Why the jury didn’t hear about the 2020 FTX event from Alameda, or how Cohen and Cohen discovered the Orcas Island house
In August 2020, FTX had its first event where none of the market-makers, including Alameda Research, could assist in liquidating an account. (Alameda couldn’t step in because it had run out of collateral.) auto deleveraging is a different risk management system and it sticks some traders with a loss. Customers will be unhappy by this kind of thing.

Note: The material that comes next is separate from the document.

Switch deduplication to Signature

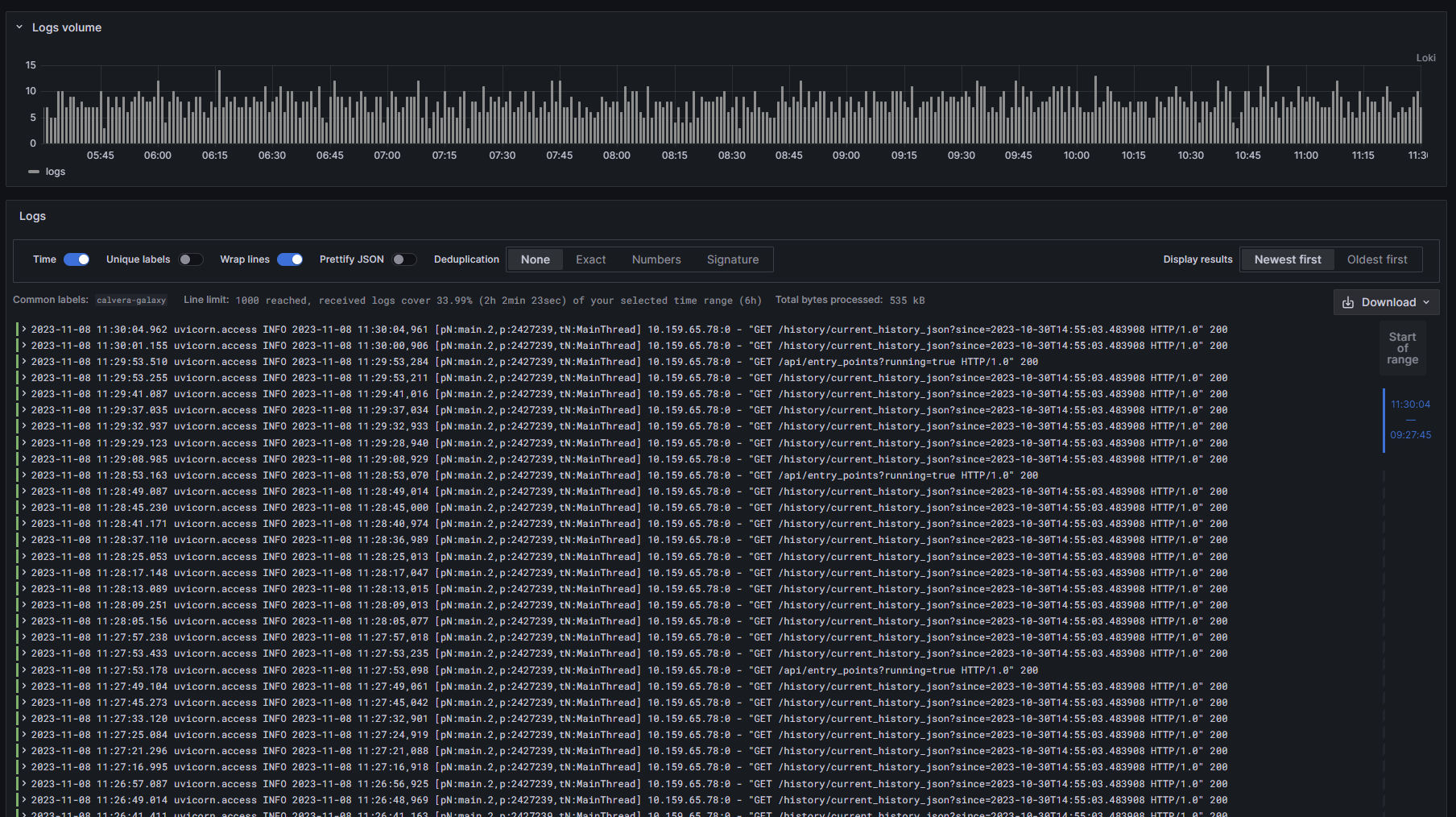point(733,259)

I am going to tell you a bit more about how the jury did not get into this testimony. We’ve heard before — from Wang and from Ellison — about a $65 billion line of credit extended to Alameda. No one on the platform could have access to this amount of money. We now have a non-criminal explanation for why Alameda got a huge line of credit: so it wouldn’t make the other customers suffer through auto deleveraging. (Alameda would always take the hit instead, and it would always have enough collateral to do so.) Singh didn’t remember whether Alameda’s line of credit had been increased at this time, but if the timeframes do line up, that’s the least damning explanation for the line of credit I’ve heard yet.
It doesn’t undo the fact that Bankman-Fried repeatedly assured the public that Alameda had no special privileges on FTX — which seems like an obvious lie — but it does make the line of credit sound less bad. That’s not nothing!

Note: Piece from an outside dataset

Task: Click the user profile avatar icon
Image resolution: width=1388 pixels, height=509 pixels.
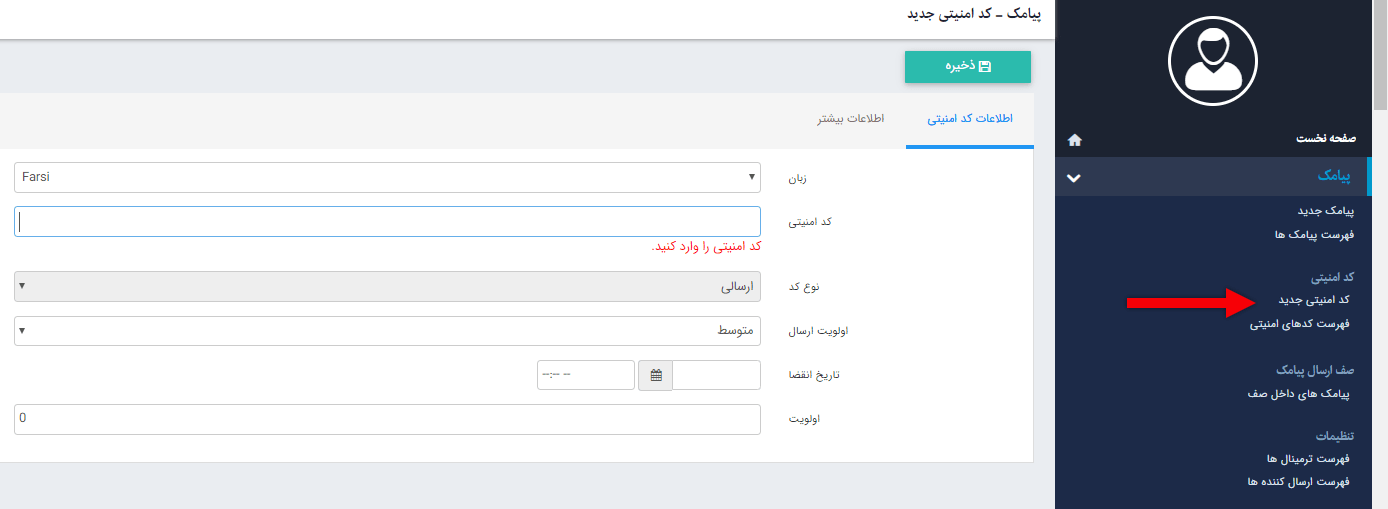Action: 1212,62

I am confused about why we are spending so much time with the bug. It explains what he knew and why he knew it. For everyone else? The only thing I can think of is that I am to believe that the bug was so big that no one knew how much money Alameda actually owed, except that it was a lower amount, and thus Alameda spent money it didn’t have. Singh told auditors yesterday and last week that he lied to them, and this seems weak because Ellison testified about the fake balance sheets.

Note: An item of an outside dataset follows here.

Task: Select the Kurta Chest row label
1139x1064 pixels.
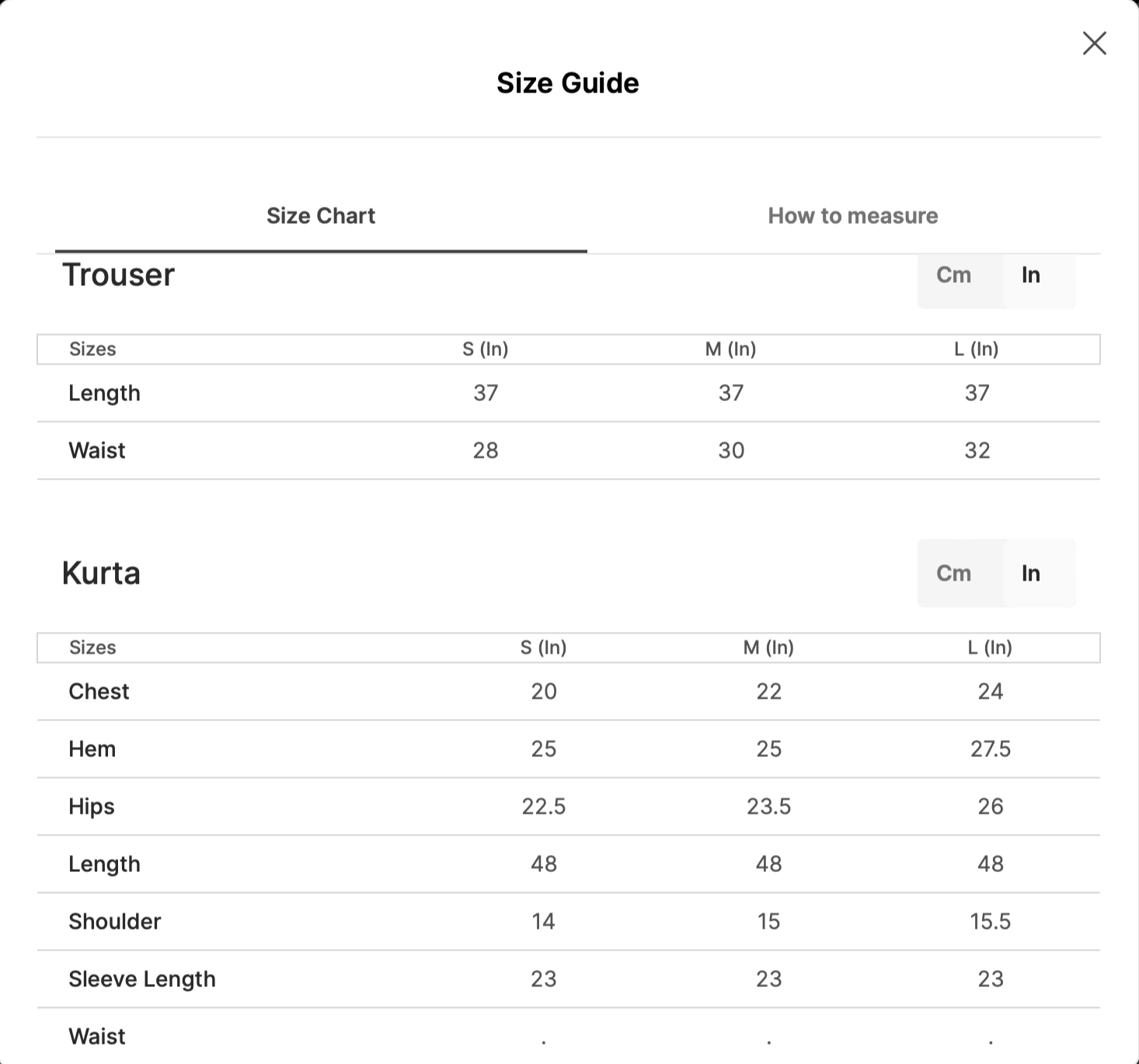Action: (x=99, y=692)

Singh stated that he knew the money wasn’t there by September. Cohen brought up the Orcas Island house that Singh bought in October 2022. (Sadly, there were no photos, details on square footage or number of bedrooms, so I had to look that up afterward: six bedrooms, a lap pool, and a hot tub.) He borrowed $3.7 million from the FTX exchange despite testifying that he was attempting to slow down frivolous spending on the exchange. I suppose he didn’t think his own spending was excessive.
The testimony wasn’t as great as Singh’s one yesterday, and Cohen’s tendency to move around in time made the narrative a little less clear. But the Orcas Island house undercut Singh’s moral authority, making him look inconsistent. It is easy to understand, even if the jurors do not follow the timelines or get some of the nuances.
I saw Joe Bankman talking with his defense counsel at the break. He looked happy, and who could blame him. I think I wasn’t the only one who thought the defense finally managed to show up.